Behind the Mask of Wrench: An interview with Shawn Baichoo

Published

on

“In a game that doesn’t take itself too seriously, I think Wrench is the perfect embodiment of the spirit of Watch_Dogs 2.”

Characterisation in video games is consistently improving and there’s no better representation of that than with Ubisoft’s sequel to Watch_Dogs. With Watch_Dogs 2, we’ve received a great cast of characters, with equally talented actors playing them. Though they are all standouts in their own way, the reception to the character of Wrench, an endearing and humorous character that manages to eschew stereotypes and subvert many expectations, has been nothing but positive.

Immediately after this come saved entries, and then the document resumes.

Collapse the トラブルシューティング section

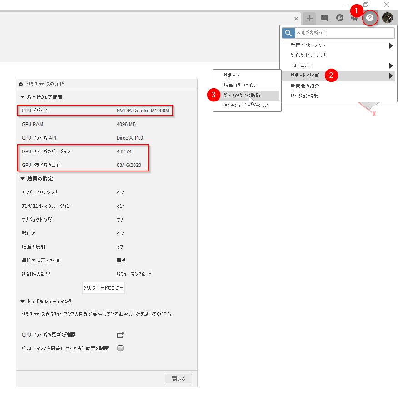(x=23, y=302)
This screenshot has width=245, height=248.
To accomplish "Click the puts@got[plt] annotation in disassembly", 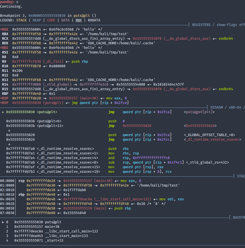I will click(x=199, y=112).
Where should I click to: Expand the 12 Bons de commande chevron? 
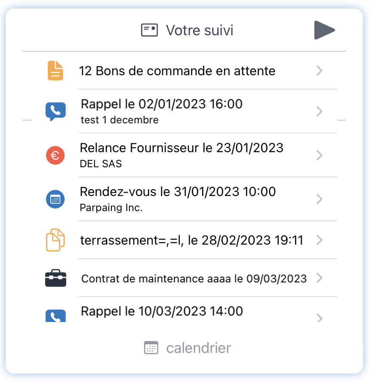[x=319, y=70]
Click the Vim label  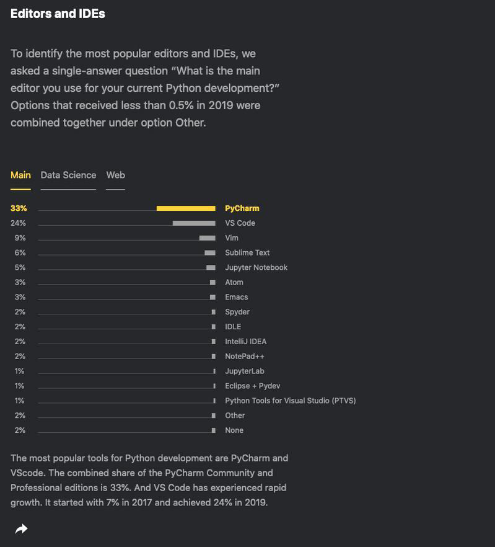coord(232,238)
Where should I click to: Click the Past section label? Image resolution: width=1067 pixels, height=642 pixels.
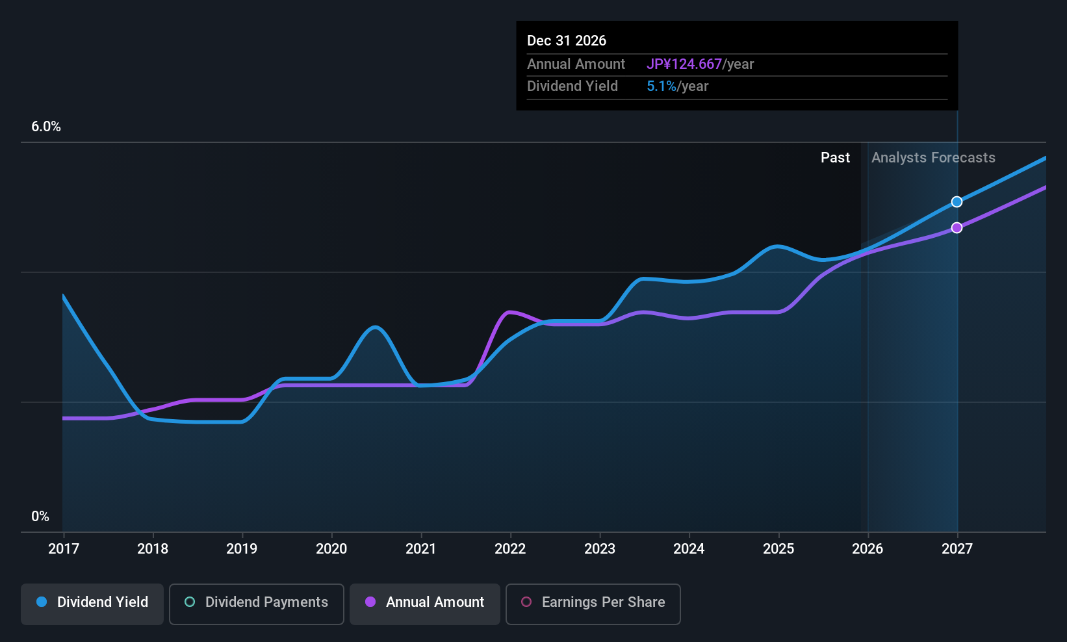835,158
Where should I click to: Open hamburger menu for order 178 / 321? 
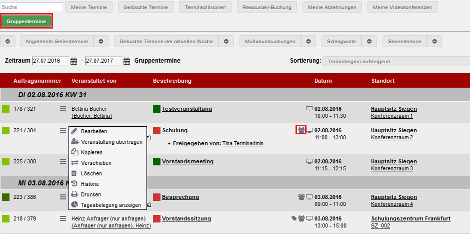63,109
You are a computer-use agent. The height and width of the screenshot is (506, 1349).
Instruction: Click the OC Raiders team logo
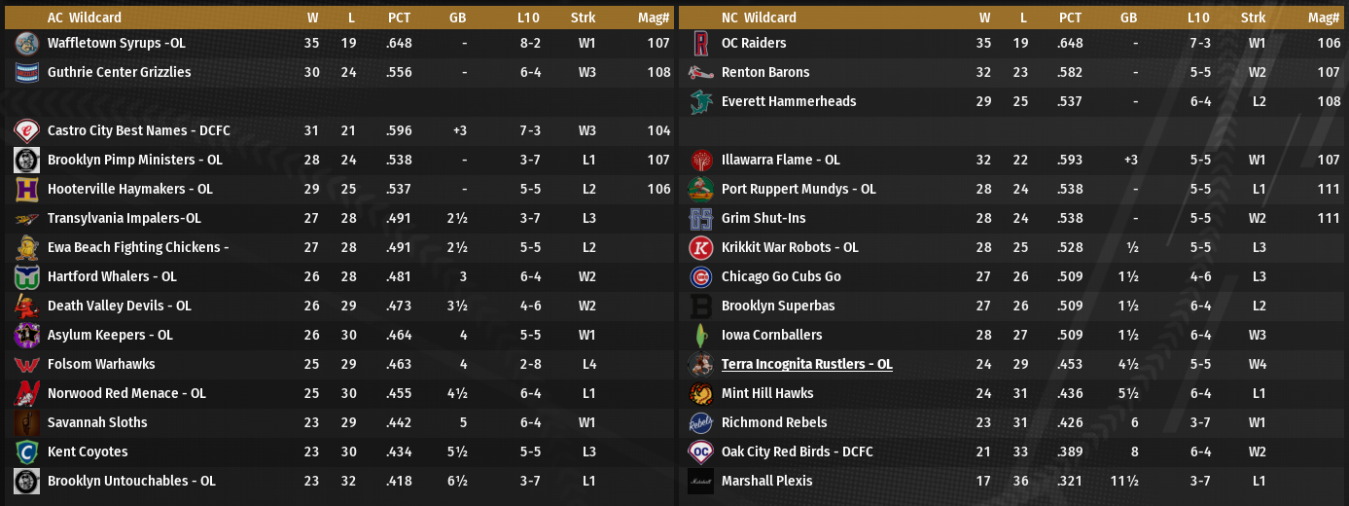700,43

We managed to wrench away Shawn Baichoo, who plays the character, from holding off his adoring fans for just long enough to ask him some questions.

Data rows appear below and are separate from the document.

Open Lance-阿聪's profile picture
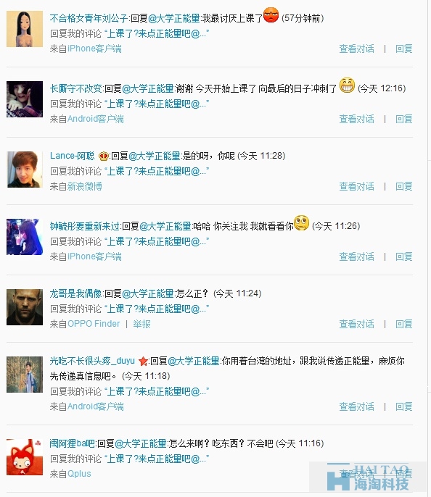[25, 170]
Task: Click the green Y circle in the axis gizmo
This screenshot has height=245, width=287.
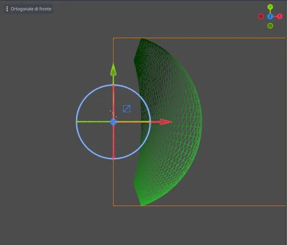Action: pos(270,7)
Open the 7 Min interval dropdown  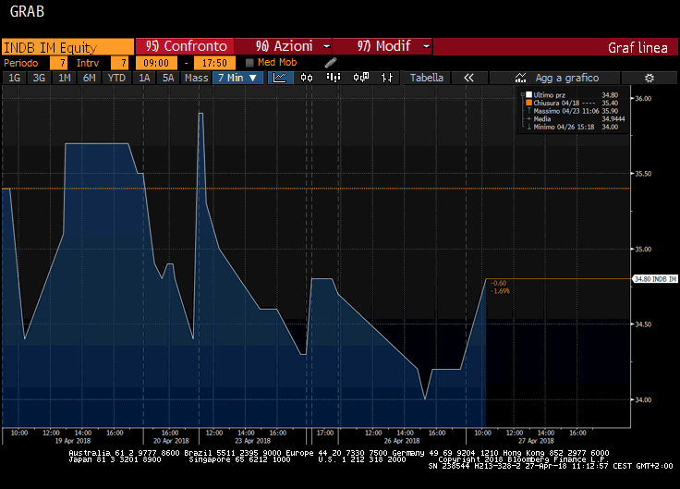click(237, 78)
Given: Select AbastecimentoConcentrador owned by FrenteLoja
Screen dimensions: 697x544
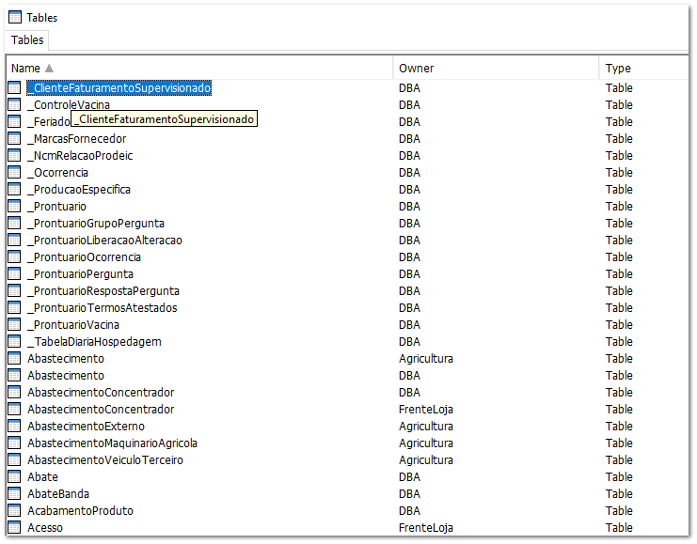Looking at the screenshot, I should [x=101, y=410].
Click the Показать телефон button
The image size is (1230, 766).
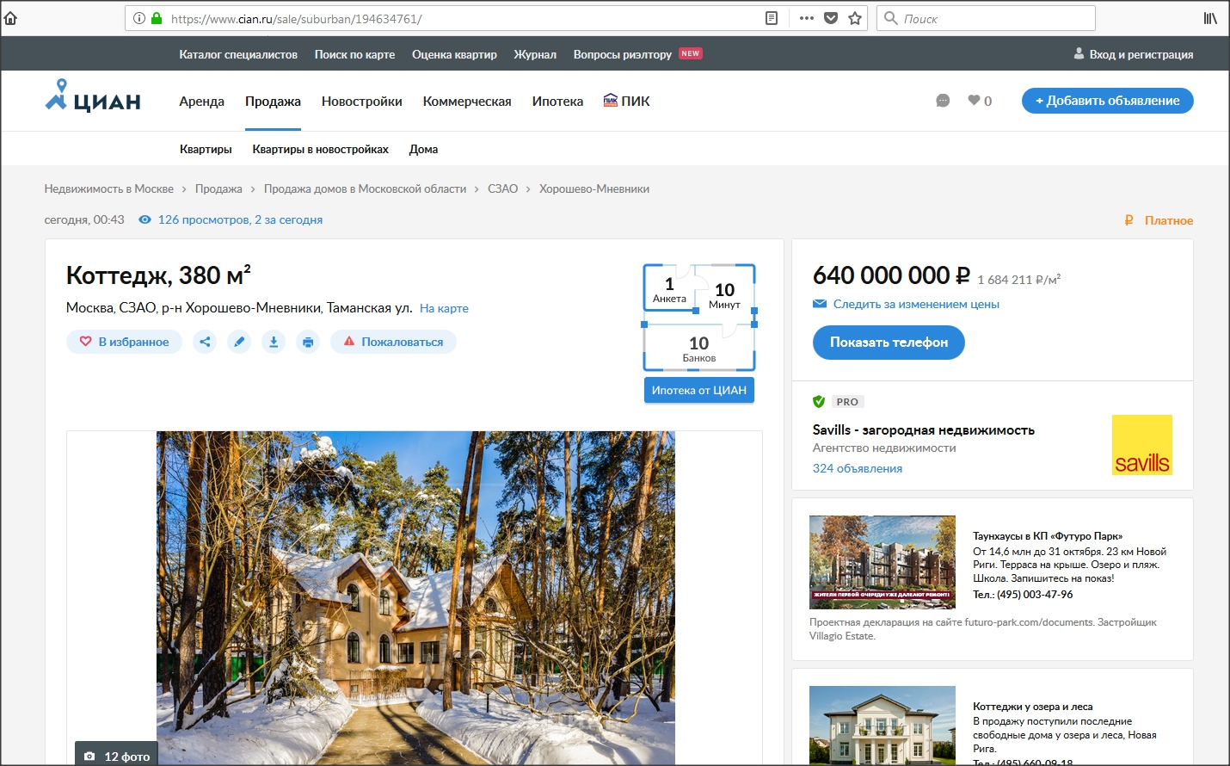click(x=889, y=343)
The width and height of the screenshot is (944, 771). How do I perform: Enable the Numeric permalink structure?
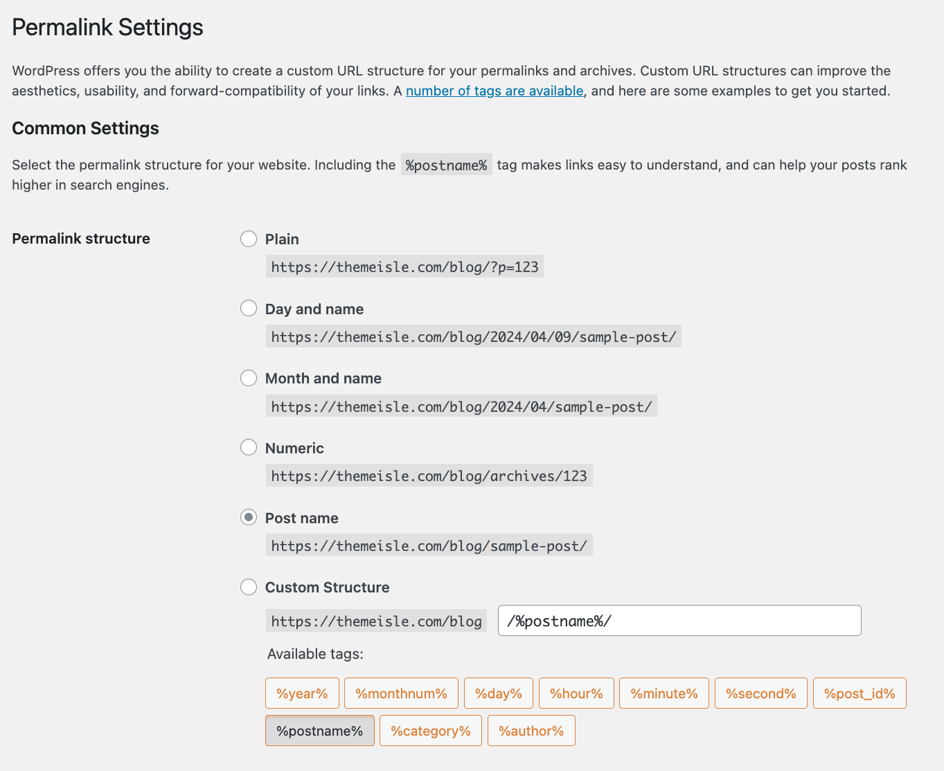249,447
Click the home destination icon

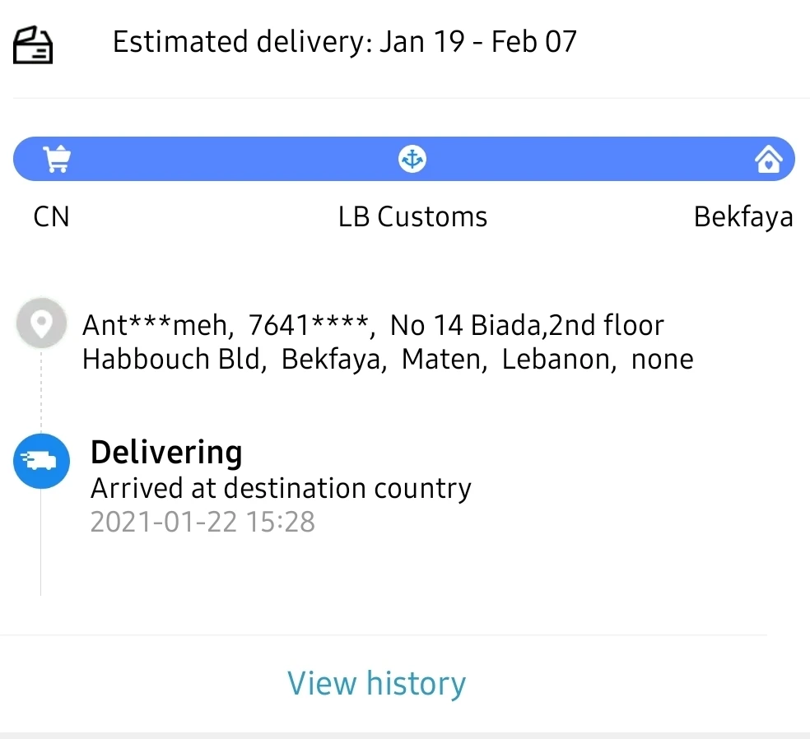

Shawn has done voice and motion capture work for numerous games and has been involved in several Ubisoft projects, including every single mainline Assassin’s Creed game (that’s a lot of games). He also motion captured all of Adam Jensen’s (lead protagonist) takedown moves in the very well received Deus Ex: Mankind Divided (2016), and is the voice behind the lead characters in both Outlast (2013) and the upcoming Outlast 2 (2017).

image

 

How did you first get involved in the competitive industry of voice acting and motion capture for games?

I started off with theatre studies here in Montreal, intending to make a career of theatre, film and television, with hopefully some voice work (original voice for animation, ideally) thrown in. But I gravitated towards MoCap kind of naturally, as an extension of voice work for video games, as well as my stunt fighting and movement background. And after a rather fortunate encounter with a guy who was in charge of the MoCap for AC2 [Assassins Creed 2] (at the time), Ubisoft gave me a shot a few weeks later, it went very well, and I started working for them since then on various projects. It’s a relatively small community here in Montreal, so once you start working and people get to know what you can do, it can often lead to other opportunities within the industry, which is great.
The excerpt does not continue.